Já queria ter postado isso antes. Aconteceu domingo. Último dia da exposição de Anish Kapoor. Anúncio no jornal, recorde de público, flanelinhas na porta do CCBB. Eu já tinha ido, mas fui de novo. Sabia uma parte do que me esperava, mas não a coisa toda.

Muita gente pra começar. Gente não seria o problema, considerando-se o esperado poder de sedução e mobilização da mídia, aliado a um pensamento otimista de que as pessoas estão se interessando mais por arte. Tolinha...

Foi justamente das gentes que surgiu essa observação de abismo. Falavam alto. Eram invisíveis, com exceção de si mesmos, porque se posicionavam perante as obras como se não houvesse amanhã ou alguém do lado, ou alguém atrás. Colocavam os assuntos em dia em qualquer lugar, inclusive na saída - já pequena - de cada sala. Faziam questão de soltar suas crianças que, sem orientação ou limite, brincavam com uma peça de arte polida durante nove meses, deixando as marcas de seus lindos dedinhos engordurados.

Quanta solidão. Acompanhada de muitas pessoas.

Barulho, esbarrão, pressa, falta de respeito, desassossego, tumulto, pânico.
Respirações em suspenso, o último minuto antes do apocalipse.

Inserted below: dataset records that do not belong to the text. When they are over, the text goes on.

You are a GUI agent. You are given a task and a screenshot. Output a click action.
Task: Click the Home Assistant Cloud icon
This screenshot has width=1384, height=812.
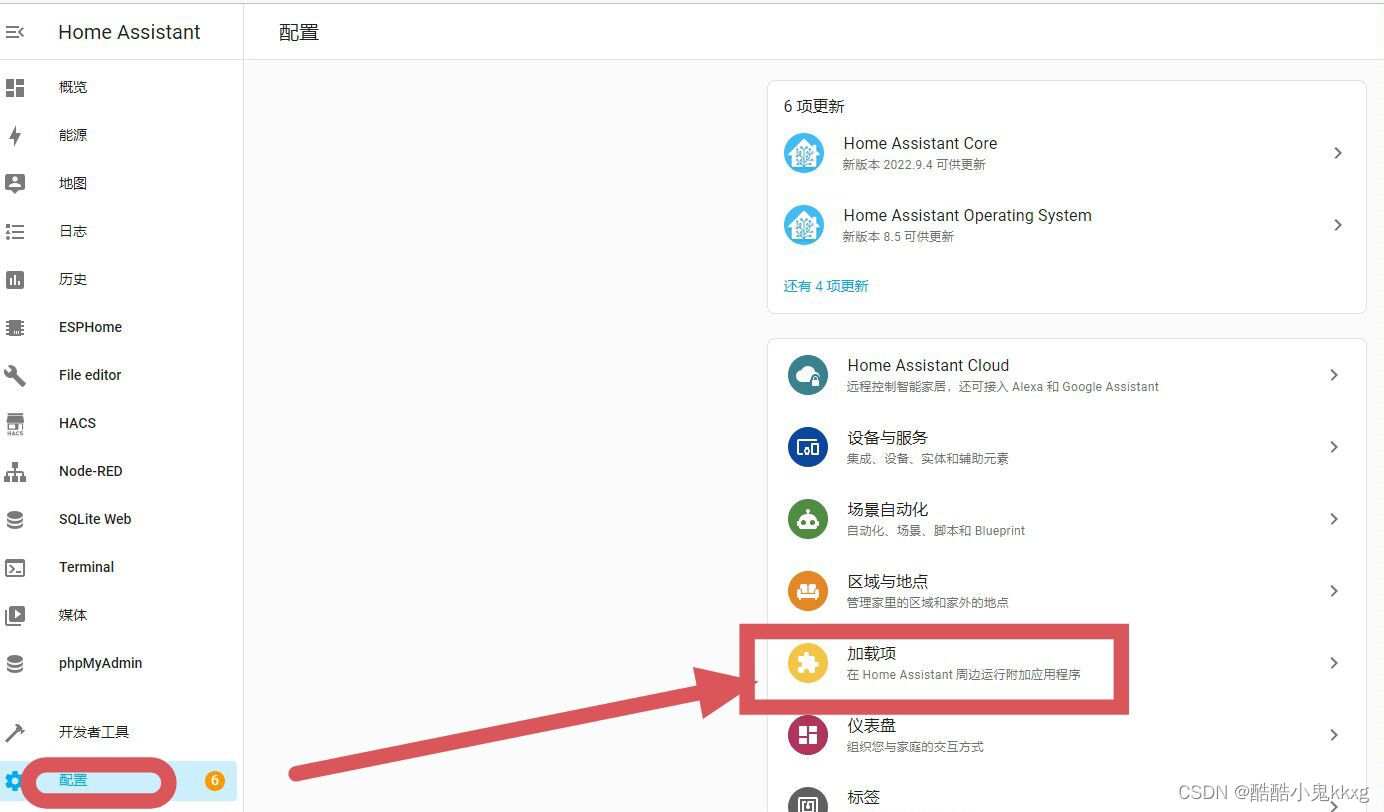[x=807, y=375]

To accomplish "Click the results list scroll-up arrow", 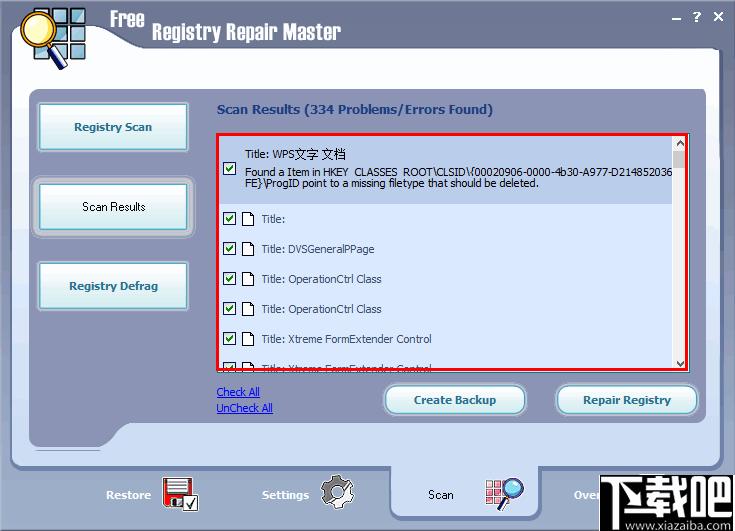I will point(680,143).
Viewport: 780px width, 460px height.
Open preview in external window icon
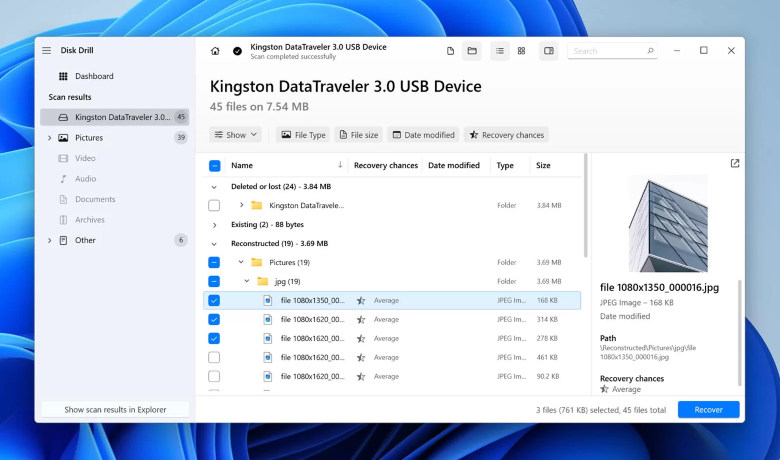pyautogui.click(x=735, y=163)

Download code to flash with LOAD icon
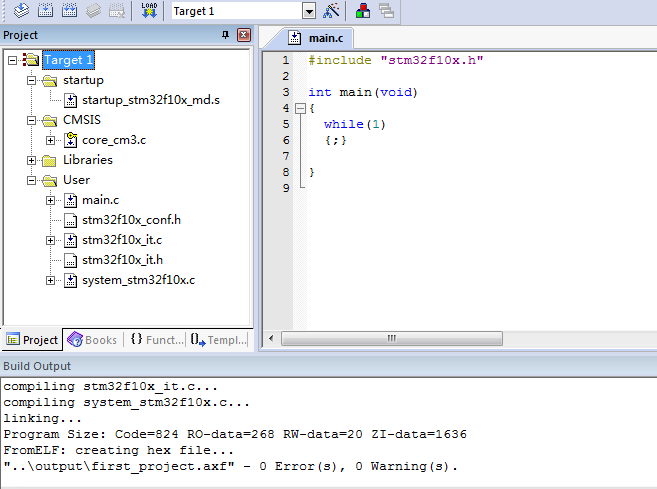tap(149, 11)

De um lado, obras majestosas, imponentes, delicadas e surpreendentes, gritavam um convite. Do outro, a multidão em turba, praguejava de volta sua incapacidade de sentir qualquer coisa. Esvaziamento das neuroses cotidianas, passeio de domingo. O CCBB é grande. As esculturas também. Havia espaço de sobra. Só não havia espaço pro silêncio, pra contemplação, pra um olhar, pra uma pausa, pra reflexão. Aliás, o reflexo – presente na maioria das esculturas por causa dos materiais usados e seu exaustivo polimento – insistia em reproduzir um eco. Mantra maldito. Gente tentando preencher o vazio. A qualquer custo, mas com a condição de não ouvir de volta seu próprio barulho disfarçado de ser.

Rudeza, brutalidade, anestesia.

Eu conheço isso, já vi. Nos sinais, no trânsito, nas filas, nas caras tristes do metrô, no centro da cidade na hora do almoço, nas manchetes de jornal, nos shoppings, nas calçadas apinhadas de miséria, nas super-camionetes-blindadas-enormes-com-vidro-preto-e-vontade-de-correr. Tá em tudo e tá, mais do que tudo, dentro. Fantasma gosmento. Alguém te faz uma cara feia no banco e você retribui, como manda a boa educação.

O que fazer com a arte ou o que fazer com a gente que não consegue mais apreciar a arte ou o que fazer com a gente.

Encontrar um lugar que não seja o comum? Sei lá. Surtar, talvez. Sentar e chorar, fazer uma coisa bem louca, ou pra variar uma coisa bem careta. Cumprimentar seu vizinho.

Não quero tirar aqui uma onda de menina-educada-que-sabe-se-comportar-num-museu. Isso é fácil. Até porque sou educada e, não que eu saiba me comportar, mas cacete, eu fui ali ver e olhar algo que me interessa. Eu não fui ali colocar minha vida social em dia e nem cumprir as obrigações culturais docemente sugeridas pela Revista Programa. A maioria dessas pessoas foi depois pra um restaurante qualquer, lotado também, conversar exaustivamente sobre arte e se empanturrar de comida e bebida, porque ninguém é de ferro. Chiquérrimo. O consumo da arte. Você come, digere e depois vai ao banheiro se livrar dela porque fim de semana que vem tem outra exposição e você precisa de espaço na mente para ver novas coisas. Tudo tão novo e tão rápido. Basta dar um passadinha, dar uma olhadinha e pronto! Você já tá liberado e pode ir finalmente tomar aquele choppinho, com aquela galera super hype, e vai estar preparado porque agora você conhece a obra do fulano. Parabéns!

Não tenho como terminar isso porque só me restaram muitas perguntas. Mas isso já é um começo.